Hi all, We're running a mesh network made of a cloud of clients and multiple gateways on two separate VLANs (on eth0, not on top of BATMAN). The setup is similar to the one described in the figure. https://www.open-mesh.org/attachments/download/132/Test_2xLAN.dia.png
We noticed that, sometimes, when new gateways are added to the already running infrastructure network loops appear on VLANs We dumped VLANs network traffic during one of these loops and we saw a storm of BLA frames that collapsed the network. It seems that the frame (an ANNOUNCE one, in this case) was firstly generated by a gateway and started to loop inside the LAN, and then even the others gateways propagated the same frame. After a few seconds also other frames (coming from different gateways) started to loop.
Our hypothesis is that one of gateways directly injects BLA frames inside mesh and that lead to an unmanageable loop. So, we have 2 questions: - Are BLA frames (except for LOOP DETECT) allowed to flow only on LAN? - If so, is our hypothesis reasonable?

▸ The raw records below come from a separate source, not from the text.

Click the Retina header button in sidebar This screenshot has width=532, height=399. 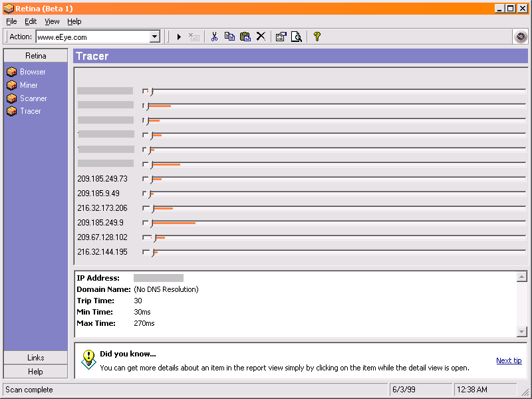pyautogui.click(x=36, y=56)
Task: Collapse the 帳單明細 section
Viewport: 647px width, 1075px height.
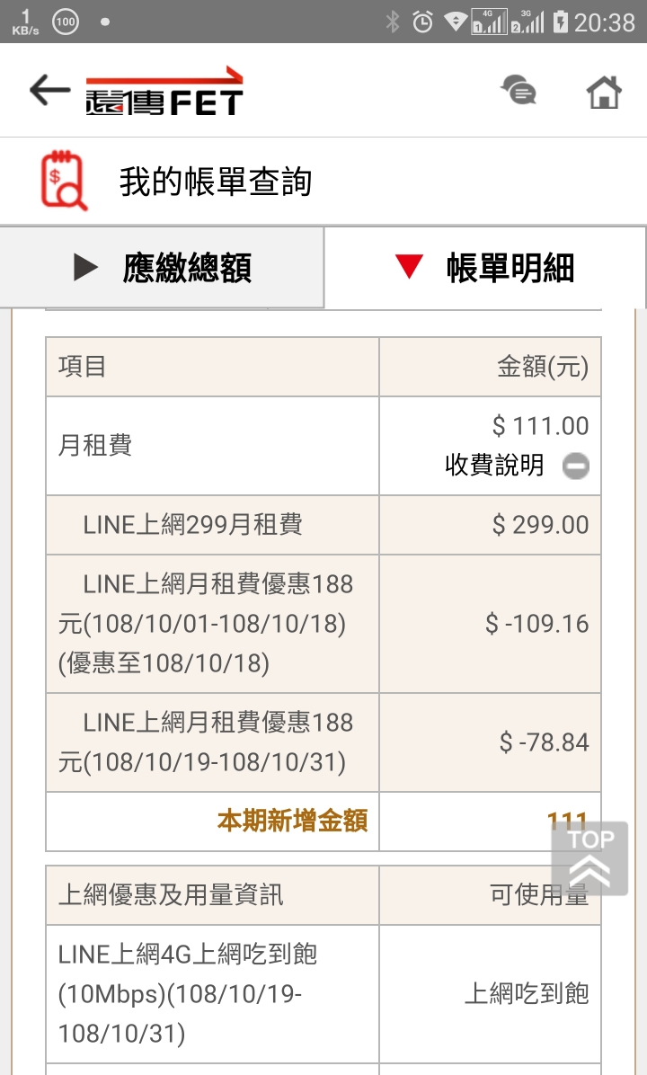Action: 485,267
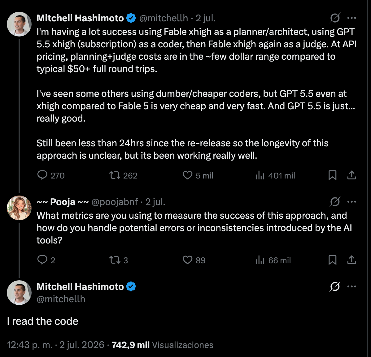
Task: Bookmark Mitchell Hashimoto's first tweet
Action: [332, 175]
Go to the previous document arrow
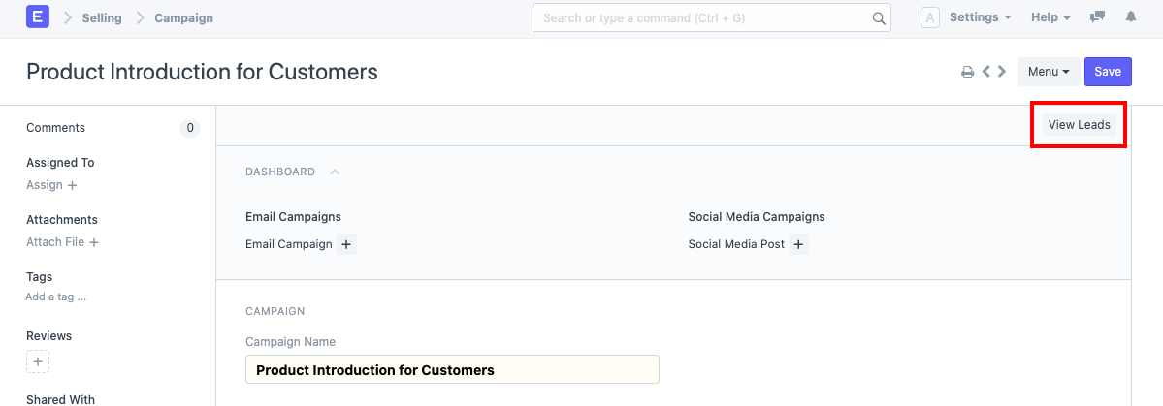This screenshot has width=1163, height=406. (985, 72)
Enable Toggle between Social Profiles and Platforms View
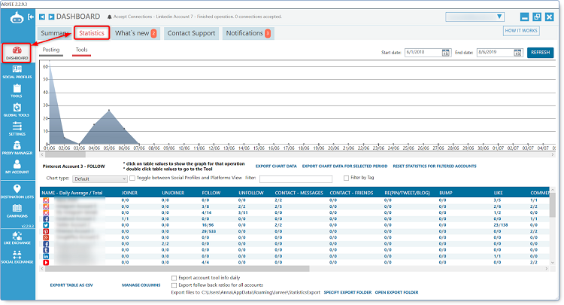This screenshot has width=564, height=305. pos(133,178)
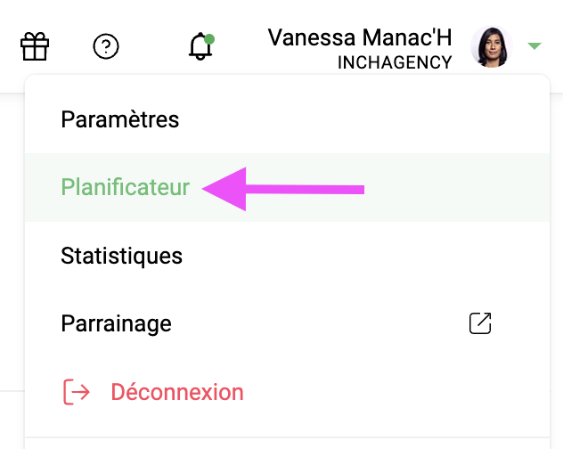Collapse the user menu with green arrow

[534, 45]

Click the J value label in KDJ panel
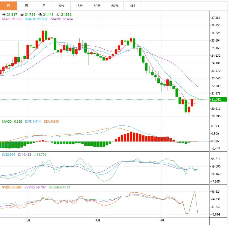pyautogui.click(x=40, y=155)
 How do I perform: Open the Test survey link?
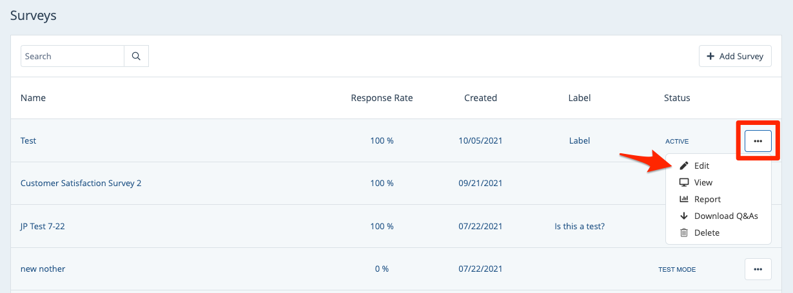28,140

You can see the situation described above in the screenshot below. http://oi63.tinypic.com/v7wl1w.jpg
Clients and gateways are both made of RPis 3 Model B running BATMAN v2017.3
Thank you.
Hi Francesco,
On Tuesday, September 11, 2018 4:38:13 PM CEST Francesco Salvatore [fabbricadigitale] wrote:
Hi all, We're running a mesh network made of a cloud of clients and multiple gateways on two separate VLANs (on eth0, not on top of BATMAN). The setup is similar to the one described in the figure. https://www.open-mesh.org/attachments/download/132/Test_2xLAN.dia.png
We noticed that, sometimes, when new gateways are added to the already running infrastructure network loops appear on VLANs We dumped VLANs network traffic during one of these loops and we saw a storm of BLA frames that collapsed the network. It seems that the frame (an ANNOUNCE one, in this case) was firstly generated by a gateway and started to loop inside the LAN, and then even the others gateways propagated the same frame. After a few seconds also other frames (coming from different gateways) started to loop.

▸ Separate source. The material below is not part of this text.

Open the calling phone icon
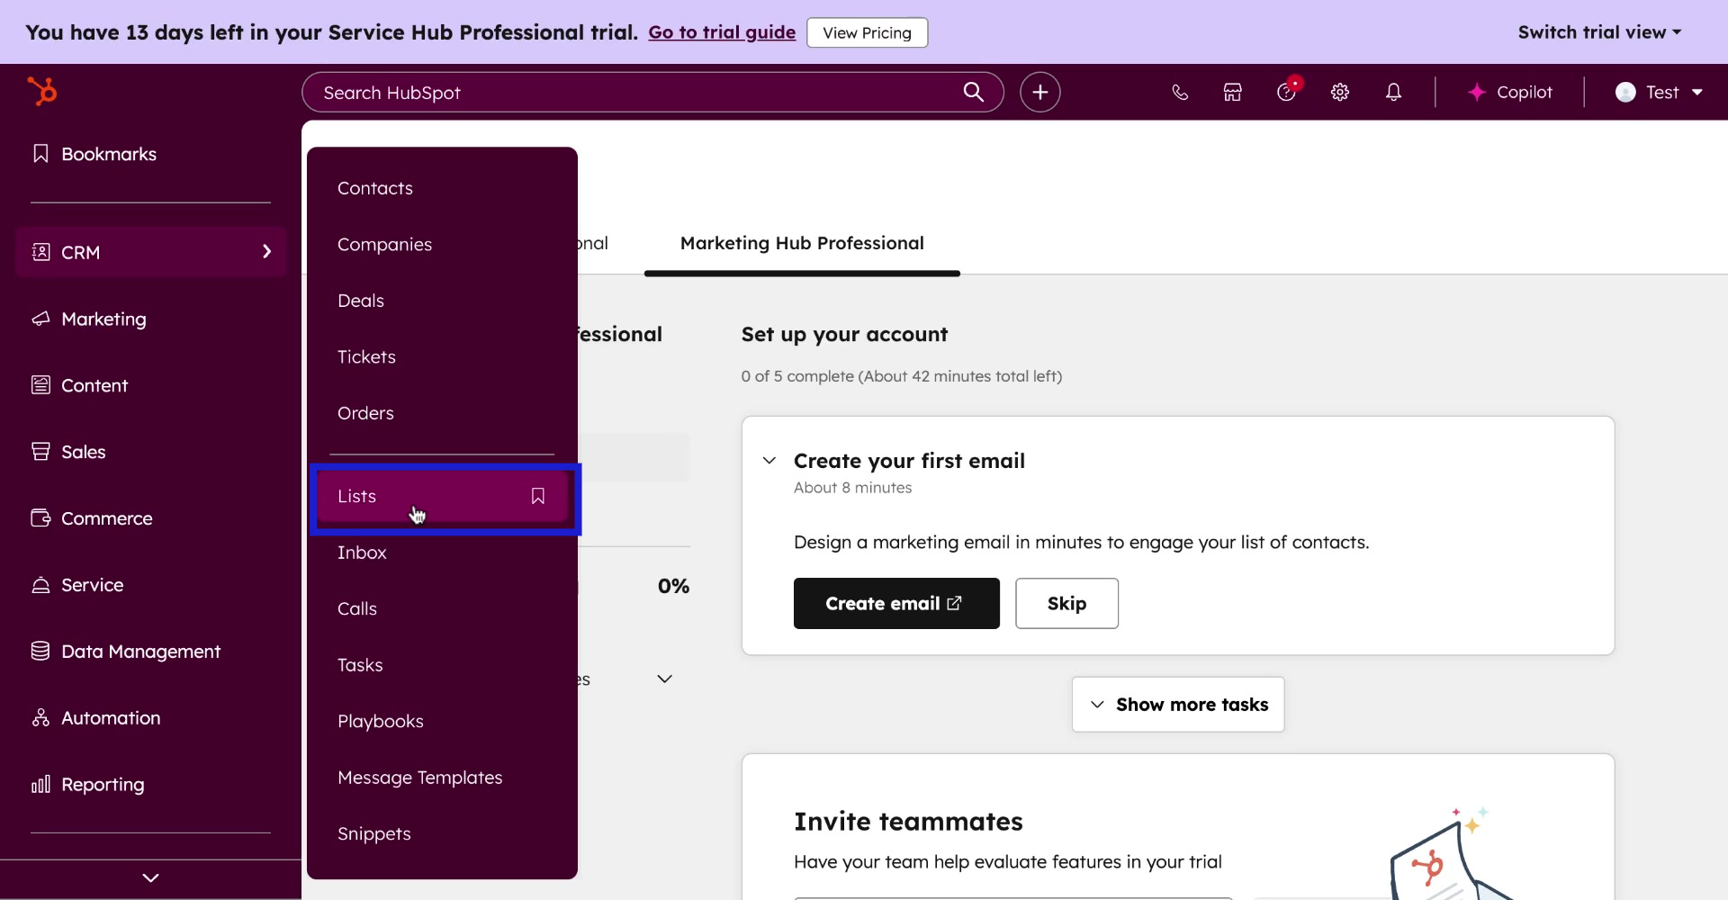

Our hypothesis is that one of gateways directly injects BLA frames inside mesh and that lead to an unmanageable loop. So, we have 2 questions:
- Are BLA frames (except for LOOP DETECT) allowed to flow only on
LAN?
Yes, all frames except LOOP DETECT are blocked in BATMAN
- If so, is our hypothesis reasonable?
You can see the situation described above in the screenshot below. http://oi63.tinypic.com/v7wl1w.jpg
Unfortunately the screenshot doesn't describe which packets looped exactly.
Are you sure it's an announce frame? It could also be a claim frame where two hosts try to claim hosts from each other.
BATMAN has a grace period to allow broadcasts from the LAN only after 1 minute of operation. This is done to make sure that the mesh is properly established and other gateways and their claims are detected before traffic is allowed on it, at least potentially looping traffic. Therefore, you should make sure (e.g. in your firmware or setup scripts) that the LAN is operational once batman is brought op.
If the mesh isn't fully established or it's actually split due to different channels or similar, then you may run in an unresolved limitation of BLA:
https://www.open-mesh.org/projects/batman-adv/wiki/Bridge-loop-avoidance-II#...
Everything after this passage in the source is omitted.